— Да ведь ещё ни один не спит, сейчас шум поднимут. Отец:
— Я вот им!
Сидим, мирно беседуем, а над нами в детской топот, смех. Батюшка стучит ложкой по трубам отопления. Водворяется тишина, но ненадолго. Батюшка опять стучит и густым басом говорит: «Я сейчас к вам поднимусь». Тихо. Ну, уж если предупреждение не помогает, отец медленно шагает по гулкой лестнице, снимает с себя ремень. Входит отец в комнату, но там все уже спят, зарывшись под одеяла. Так ни разу никому и не попало, отец ведь в них души не чаял. Уйду я, бывало, во Фрязино по делам, вернусь домой — тишина. А где же дети? Стоят мальчики по углам до моего прихода. Я их никогда не ставила в углы, просила взять книгу или давала какое-нибудь дело по хозяйству. Бывало, скажу мужу: «Что толку от их стояния? Лучше б книжку почитали!» Отец отвечает: «Что же, я им не давал читать? Читали бы, не попали бы в угол. А то такой шум подняли!» Но девочки по углам никогда не стояли, с ними отец был, видно, нежнее.
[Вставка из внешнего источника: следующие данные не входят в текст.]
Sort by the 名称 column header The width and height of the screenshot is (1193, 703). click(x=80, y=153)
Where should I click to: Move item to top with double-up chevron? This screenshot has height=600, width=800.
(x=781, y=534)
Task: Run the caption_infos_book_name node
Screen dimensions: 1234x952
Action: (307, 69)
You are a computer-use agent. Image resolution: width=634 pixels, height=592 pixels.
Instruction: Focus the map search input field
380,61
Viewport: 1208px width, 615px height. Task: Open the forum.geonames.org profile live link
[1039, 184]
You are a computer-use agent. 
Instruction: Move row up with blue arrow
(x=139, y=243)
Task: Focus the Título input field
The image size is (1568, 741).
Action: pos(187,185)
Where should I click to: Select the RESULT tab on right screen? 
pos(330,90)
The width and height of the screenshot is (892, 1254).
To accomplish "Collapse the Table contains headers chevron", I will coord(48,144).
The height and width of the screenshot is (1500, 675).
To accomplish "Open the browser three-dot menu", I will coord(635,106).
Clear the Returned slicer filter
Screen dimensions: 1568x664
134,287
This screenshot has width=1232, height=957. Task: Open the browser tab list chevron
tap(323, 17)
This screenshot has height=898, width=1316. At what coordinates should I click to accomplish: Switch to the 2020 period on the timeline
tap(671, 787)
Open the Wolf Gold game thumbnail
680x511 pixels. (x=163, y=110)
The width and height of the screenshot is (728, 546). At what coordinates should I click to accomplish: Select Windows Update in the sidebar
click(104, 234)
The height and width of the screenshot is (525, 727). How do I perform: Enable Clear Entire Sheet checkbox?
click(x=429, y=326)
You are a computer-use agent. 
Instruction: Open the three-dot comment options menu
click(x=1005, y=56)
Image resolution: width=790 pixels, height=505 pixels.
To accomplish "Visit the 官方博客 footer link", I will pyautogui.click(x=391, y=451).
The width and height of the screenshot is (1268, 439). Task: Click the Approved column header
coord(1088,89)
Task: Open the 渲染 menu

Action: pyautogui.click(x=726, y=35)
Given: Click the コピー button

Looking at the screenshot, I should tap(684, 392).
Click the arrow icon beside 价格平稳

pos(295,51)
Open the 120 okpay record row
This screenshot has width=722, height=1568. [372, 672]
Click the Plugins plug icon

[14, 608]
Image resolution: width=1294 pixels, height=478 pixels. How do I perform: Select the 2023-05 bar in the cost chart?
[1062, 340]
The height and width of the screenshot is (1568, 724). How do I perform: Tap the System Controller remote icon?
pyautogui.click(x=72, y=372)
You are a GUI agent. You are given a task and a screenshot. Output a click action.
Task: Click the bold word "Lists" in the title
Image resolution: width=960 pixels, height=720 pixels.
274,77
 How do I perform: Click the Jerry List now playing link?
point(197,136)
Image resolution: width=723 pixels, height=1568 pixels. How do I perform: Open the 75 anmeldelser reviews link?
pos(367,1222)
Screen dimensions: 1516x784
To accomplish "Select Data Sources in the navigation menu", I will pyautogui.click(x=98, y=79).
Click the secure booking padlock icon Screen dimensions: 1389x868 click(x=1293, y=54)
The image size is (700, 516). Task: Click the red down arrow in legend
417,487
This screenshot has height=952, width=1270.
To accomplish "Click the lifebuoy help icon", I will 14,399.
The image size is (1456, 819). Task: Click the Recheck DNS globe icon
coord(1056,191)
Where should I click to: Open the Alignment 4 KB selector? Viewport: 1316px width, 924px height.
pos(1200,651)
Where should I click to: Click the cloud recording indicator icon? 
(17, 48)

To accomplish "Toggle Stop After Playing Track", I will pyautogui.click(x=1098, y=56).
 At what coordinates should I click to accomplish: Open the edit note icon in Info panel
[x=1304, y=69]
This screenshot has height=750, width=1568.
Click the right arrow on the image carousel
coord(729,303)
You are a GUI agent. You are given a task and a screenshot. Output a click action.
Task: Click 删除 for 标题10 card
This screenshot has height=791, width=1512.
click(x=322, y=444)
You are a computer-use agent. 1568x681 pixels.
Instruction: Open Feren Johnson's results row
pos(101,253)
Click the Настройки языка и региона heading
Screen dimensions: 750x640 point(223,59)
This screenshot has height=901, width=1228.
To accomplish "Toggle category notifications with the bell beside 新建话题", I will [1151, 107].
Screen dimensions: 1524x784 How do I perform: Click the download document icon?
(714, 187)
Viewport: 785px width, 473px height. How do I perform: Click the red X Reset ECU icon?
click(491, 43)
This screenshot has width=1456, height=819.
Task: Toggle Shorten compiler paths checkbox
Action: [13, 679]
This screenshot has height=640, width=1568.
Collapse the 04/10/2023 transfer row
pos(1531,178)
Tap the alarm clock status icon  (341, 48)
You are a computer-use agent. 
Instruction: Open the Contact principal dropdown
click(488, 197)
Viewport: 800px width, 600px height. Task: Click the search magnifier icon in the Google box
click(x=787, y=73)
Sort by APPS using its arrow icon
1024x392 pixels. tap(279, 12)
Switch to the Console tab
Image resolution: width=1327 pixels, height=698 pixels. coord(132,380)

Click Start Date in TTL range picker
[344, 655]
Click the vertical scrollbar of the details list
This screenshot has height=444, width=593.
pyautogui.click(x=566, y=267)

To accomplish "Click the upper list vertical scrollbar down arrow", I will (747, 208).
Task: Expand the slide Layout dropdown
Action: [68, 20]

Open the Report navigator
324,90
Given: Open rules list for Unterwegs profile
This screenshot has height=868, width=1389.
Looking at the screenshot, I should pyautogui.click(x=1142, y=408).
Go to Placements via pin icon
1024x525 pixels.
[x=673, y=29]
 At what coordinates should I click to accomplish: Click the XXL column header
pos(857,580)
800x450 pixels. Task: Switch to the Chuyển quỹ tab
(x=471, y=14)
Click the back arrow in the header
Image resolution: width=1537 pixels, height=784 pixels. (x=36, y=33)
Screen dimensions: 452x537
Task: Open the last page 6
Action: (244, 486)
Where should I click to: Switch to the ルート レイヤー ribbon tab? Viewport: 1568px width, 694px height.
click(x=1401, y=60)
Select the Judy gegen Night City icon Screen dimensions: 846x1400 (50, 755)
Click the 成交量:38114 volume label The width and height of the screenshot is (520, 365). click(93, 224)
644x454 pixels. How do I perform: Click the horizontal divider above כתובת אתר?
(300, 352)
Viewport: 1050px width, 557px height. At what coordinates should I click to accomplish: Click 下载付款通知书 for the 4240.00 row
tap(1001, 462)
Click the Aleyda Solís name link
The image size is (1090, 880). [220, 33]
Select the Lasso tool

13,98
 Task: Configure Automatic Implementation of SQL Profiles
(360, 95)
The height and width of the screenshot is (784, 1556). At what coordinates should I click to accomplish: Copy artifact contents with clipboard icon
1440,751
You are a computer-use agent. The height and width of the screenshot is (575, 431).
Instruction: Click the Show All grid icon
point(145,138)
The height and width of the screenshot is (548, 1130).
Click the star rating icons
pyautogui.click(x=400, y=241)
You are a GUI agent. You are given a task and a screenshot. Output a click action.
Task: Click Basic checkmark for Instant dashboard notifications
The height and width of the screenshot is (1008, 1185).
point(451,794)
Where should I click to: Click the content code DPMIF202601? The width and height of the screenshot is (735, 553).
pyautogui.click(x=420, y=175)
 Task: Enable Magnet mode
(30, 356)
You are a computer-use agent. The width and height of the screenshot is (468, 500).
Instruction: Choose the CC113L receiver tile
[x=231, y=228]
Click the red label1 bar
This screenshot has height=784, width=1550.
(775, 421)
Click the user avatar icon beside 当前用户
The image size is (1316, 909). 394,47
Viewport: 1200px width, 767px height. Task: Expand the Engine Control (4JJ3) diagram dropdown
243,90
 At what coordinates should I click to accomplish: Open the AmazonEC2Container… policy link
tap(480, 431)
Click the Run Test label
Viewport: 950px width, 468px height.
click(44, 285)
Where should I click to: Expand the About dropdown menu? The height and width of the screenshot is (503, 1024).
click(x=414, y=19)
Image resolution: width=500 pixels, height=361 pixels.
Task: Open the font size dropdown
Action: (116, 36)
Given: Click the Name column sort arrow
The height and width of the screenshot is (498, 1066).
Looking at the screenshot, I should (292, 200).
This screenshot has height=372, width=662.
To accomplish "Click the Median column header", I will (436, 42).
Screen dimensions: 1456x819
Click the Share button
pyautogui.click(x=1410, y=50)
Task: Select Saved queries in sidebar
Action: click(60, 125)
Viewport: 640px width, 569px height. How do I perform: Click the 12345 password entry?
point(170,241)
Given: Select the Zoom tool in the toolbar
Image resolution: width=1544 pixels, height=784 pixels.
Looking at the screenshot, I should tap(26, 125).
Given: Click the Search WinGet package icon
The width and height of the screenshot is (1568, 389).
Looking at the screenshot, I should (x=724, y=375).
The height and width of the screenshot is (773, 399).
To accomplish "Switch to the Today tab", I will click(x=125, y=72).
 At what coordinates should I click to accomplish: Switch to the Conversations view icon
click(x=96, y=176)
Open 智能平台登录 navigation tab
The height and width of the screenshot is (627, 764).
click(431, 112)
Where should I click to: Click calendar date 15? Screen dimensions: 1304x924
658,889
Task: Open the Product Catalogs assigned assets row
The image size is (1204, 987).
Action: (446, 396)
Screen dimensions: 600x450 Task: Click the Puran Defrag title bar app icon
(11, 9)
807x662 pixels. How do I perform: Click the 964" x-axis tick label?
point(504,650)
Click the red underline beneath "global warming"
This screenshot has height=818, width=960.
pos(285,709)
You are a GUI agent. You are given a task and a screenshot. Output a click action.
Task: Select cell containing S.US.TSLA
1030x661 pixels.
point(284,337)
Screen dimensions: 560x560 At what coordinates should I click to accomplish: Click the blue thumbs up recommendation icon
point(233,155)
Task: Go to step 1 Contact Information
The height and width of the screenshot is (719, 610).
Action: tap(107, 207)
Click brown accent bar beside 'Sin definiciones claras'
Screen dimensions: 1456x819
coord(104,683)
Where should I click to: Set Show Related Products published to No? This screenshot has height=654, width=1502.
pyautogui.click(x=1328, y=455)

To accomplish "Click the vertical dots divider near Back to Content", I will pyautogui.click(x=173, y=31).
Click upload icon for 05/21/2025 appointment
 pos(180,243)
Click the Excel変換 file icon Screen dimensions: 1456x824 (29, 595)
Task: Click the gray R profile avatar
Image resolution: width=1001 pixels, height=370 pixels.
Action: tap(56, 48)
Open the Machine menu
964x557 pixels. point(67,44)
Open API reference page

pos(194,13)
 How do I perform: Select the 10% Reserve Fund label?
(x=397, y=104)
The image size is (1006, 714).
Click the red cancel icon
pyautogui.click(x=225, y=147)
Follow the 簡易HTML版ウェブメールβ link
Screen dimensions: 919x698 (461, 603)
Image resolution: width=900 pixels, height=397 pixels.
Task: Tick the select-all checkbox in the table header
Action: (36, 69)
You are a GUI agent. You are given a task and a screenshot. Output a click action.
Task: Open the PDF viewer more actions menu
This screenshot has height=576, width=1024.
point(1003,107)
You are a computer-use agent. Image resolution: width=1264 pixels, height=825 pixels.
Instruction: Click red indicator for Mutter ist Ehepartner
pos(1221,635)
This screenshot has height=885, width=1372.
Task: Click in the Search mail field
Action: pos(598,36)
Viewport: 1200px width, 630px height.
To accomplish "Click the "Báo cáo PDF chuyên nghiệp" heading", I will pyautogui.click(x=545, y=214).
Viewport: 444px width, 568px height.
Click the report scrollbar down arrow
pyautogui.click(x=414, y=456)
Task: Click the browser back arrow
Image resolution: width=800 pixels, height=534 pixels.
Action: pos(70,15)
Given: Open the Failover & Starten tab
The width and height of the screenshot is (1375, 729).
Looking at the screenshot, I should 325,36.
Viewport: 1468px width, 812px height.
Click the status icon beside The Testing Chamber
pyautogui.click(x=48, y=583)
Племянники лет с двенадцати перестали находиться у нас, не умели себя вести. «А ну-ка, идите к себе», — все чаще и чаще говорил батюшка, и дверь к Никологорским надолго закрывалась, чему я была очень рада. Мне было достаточно своих и детей тех священников, которые служили у нас в Гребневе. О, их было много!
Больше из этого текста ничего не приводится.